Parlant un jour d’un tableau de Piero della Francesca représentant la Vierge de la miséricorde dont le manteau déployé abrite des hommes et des femmes, l’artiste s’interrogeait sur la taille et l’attitude de cette « géante ». S’il utilise ce terme, en se refusant à se situer dans le registre symbolique du tableau, c’est que Stoll ne regarde pas l’art avec des yeux différents de ceux avec lesquels il regarde le monde. La question pour lui n’est pas celle de la vraisemblance – on sait que l’art comme les événemens du monde en sont souvent dépourvus – mais celle du vrai. Et il s’inscrit naturellement dans la grande lignée des peintres qui  saisissent la vérité des choses au plus près, que celles-ci soient matérielles ou spirituelles,  physiques ou métaphysiques. La très grande attention aux choses qui est la sienne, son acuité très particulière, rejoignent la clairvoyance de tous les êtres attentifs à la dimension du mal, de la perte, de la mort. Expériences que jamais il ne représente ou ne désigne, mais qui sont intrinsèquement constitutives de l’exercice de la vérité.  Ses modèles, on le pressent, font partie des « centaines de garçons conscients de la mort » qu’évoquait Jack Kerouac dans son livre-vie, Visions de Cody. Un livre dont la parfaite attention à la restitution du réel, qu’il soit celui de la vie ordinaire ou du rêve, de la description ou du dialogue, est proche de l’univers de Stoll. Au point que, pour cerner la qualité très particulière de son oeuvre, sa présence picturale au monde, on pourrait évoquer ces mots de la préface d’Allen Ginsberg au livre de son ami:

« Loin de toute attitude critique, Kerouac est présent dans la méditation solitaire du monde, il observe un événement réel, « l’esprit agrippé aux objets », absolument anonyme, créant un univers global de perceptions, hors de toute manoeuvre intellectuelle et de toute manipulation consciente de l’esprit du lecteur (en fait, il n’écrit pour aucun lecteur, seulement pour son propre soi intelligent) – complètement présent, à l’écoute du monde – sans prétendre le généraliser dans un essai. »

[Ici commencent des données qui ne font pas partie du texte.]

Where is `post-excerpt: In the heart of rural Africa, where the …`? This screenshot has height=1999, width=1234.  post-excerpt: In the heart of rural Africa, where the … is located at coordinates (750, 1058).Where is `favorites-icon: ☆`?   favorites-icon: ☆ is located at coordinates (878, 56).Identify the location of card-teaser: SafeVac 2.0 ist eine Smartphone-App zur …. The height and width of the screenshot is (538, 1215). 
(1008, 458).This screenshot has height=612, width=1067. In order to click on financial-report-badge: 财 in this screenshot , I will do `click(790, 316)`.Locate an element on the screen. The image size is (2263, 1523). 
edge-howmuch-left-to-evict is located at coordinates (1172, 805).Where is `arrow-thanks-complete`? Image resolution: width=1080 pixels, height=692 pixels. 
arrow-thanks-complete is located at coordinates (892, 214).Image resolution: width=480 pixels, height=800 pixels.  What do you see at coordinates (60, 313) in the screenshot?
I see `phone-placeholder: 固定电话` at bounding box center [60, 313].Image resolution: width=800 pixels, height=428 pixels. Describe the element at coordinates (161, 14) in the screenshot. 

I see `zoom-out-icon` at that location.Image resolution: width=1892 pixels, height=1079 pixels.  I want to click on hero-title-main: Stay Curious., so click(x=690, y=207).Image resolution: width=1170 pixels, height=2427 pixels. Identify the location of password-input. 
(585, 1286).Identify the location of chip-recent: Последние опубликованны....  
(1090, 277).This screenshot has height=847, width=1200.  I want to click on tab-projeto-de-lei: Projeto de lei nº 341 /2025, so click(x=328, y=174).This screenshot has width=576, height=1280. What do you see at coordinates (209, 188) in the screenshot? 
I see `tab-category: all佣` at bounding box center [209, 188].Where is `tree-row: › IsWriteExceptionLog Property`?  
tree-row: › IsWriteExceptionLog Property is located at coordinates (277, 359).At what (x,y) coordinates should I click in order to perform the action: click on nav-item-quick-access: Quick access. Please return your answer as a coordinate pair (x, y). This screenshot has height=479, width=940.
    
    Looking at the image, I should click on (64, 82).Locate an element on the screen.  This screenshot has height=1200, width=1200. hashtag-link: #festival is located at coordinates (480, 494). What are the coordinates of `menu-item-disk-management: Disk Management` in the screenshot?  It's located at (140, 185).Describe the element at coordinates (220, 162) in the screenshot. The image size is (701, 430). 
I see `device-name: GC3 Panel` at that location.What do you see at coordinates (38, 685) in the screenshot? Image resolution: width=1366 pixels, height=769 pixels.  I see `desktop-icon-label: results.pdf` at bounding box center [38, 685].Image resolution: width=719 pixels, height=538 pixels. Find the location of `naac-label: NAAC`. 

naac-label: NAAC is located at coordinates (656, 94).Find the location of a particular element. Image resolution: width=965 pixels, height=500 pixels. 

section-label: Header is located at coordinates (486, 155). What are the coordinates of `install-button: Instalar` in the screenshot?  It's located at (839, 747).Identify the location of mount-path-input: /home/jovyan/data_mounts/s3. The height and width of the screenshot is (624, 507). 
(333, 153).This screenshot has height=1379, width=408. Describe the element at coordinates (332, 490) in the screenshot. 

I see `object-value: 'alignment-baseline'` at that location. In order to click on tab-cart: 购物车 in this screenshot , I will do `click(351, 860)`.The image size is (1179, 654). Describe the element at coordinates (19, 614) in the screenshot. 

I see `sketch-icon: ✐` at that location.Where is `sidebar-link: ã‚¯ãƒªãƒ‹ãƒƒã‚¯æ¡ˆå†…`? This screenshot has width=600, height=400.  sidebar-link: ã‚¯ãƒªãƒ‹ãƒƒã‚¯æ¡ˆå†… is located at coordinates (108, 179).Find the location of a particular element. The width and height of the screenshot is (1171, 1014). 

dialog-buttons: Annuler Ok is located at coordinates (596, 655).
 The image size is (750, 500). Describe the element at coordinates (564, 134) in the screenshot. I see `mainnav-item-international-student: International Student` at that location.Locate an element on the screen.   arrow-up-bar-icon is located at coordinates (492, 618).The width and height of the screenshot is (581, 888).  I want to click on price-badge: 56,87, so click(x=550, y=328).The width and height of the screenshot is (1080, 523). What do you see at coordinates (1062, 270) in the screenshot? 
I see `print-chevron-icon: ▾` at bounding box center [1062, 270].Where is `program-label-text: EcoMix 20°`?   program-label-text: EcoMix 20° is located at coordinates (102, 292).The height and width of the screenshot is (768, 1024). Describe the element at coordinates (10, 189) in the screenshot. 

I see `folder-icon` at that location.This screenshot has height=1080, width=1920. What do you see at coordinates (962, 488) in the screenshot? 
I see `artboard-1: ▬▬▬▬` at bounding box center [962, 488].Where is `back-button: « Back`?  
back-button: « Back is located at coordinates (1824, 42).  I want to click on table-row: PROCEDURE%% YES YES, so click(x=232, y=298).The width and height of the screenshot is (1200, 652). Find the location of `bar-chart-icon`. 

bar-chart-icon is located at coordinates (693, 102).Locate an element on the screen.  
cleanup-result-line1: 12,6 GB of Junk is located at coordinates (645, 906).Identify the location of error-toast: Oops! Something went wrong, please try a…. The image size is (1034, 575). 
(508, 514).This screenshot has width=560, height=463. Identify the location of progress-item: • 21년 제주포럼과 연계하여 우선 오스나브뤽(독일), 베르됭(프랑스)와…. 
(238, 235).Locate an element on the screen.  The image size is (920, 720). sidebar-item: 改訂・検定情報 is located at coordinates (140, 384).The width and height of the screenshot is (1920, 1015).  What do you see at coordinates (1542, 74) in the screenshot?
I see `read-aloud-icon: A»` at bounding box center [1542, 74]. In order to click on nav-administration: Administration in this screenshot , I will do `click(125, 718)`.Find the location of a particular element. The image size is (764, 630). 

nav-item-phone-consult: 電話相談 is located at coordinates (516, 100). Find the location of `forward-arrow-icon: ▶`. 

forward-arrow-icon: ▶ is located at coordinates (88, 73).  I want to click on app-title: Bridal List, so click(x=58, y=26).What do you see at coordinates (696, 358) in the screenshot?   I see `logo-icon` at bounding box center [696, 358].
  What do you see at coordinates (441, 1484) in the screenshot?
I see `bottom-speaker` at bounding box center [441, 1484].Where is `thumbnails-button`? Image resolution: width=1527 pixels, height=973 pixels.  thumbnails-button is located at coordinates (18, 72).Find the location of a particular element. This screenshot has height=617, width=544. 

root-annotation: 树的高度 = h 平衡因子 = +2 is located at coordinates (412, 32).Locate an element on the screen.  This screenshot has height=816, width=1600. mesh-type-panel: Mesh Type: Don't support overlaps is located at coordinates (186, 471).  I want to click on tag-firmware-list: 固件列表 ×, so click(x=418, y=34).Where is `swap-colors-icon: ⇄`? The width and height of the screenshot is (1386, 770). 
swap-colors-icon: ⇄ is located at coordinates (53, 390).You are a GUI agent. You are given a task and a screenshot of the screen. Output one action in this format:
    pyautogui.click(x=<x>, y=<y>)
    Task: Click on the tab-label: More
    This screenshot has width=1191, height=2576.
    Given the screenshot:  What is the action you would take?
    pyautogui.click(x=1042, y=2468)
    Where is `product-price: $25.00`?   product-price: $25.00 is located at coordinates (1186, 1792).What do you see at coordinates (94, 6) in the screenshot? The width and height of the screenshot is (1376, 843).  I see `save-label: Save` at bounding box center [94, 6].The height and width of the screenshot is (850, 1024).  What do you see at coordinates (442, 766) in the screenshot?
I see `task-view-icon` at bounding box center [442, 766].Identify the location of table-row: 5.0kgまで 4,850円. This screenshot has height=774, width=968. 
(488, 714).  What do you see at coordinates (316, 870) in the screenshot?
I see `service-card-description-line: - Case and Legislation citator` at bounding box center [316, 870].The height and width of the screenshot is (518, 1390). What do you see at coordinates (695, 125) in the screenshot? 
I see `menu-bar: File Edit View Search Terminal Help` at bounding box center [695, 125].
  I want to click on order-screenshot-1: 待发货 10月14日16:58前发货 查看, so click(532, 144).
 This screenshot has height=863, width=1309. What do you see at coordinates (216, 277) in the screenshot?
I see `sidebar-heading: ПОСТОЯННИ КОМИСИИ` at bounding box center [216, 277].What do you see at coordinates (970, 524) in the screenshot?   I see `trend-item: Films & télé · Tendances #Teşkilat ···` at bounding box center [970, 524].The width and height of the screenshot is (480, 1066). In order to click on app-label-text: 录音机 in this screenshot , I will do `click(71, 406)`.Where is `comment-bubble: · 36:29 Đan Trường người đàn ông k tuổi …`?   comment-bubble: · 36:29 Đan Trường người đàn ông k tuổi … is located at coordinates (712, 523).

Avoir « l’esprit agrippé aux objets », refuser le second degré, que ce soit celui de la généralisation, de l’allégorie ou de l’humour, auxquels l’oeuvre de Stoll est totalement rétive, correspond à une attitude fondamentale, une prise de position engagée face au monde. Un monde qui pour l’artiste n’est jamais « naturel », mais qui au contraire reste toujours, même dans la relation la plus familière, un territoire étrange, insatisfaisant, inachevé. C’est pourquoi ses images, qu’elles soient figuratives ou abstraites, offrent un sentiment d’incomplétude,  un équilibre instable qui peut être fascinant et inquiétant. Etre « complètement présent » demande un effort constant, insistant, parfois heureux parfois douloureux. Un effort que doivent consentir à la fois l’artiste et son œuvre. C’est à ce prix que le monde accepte de devenir image.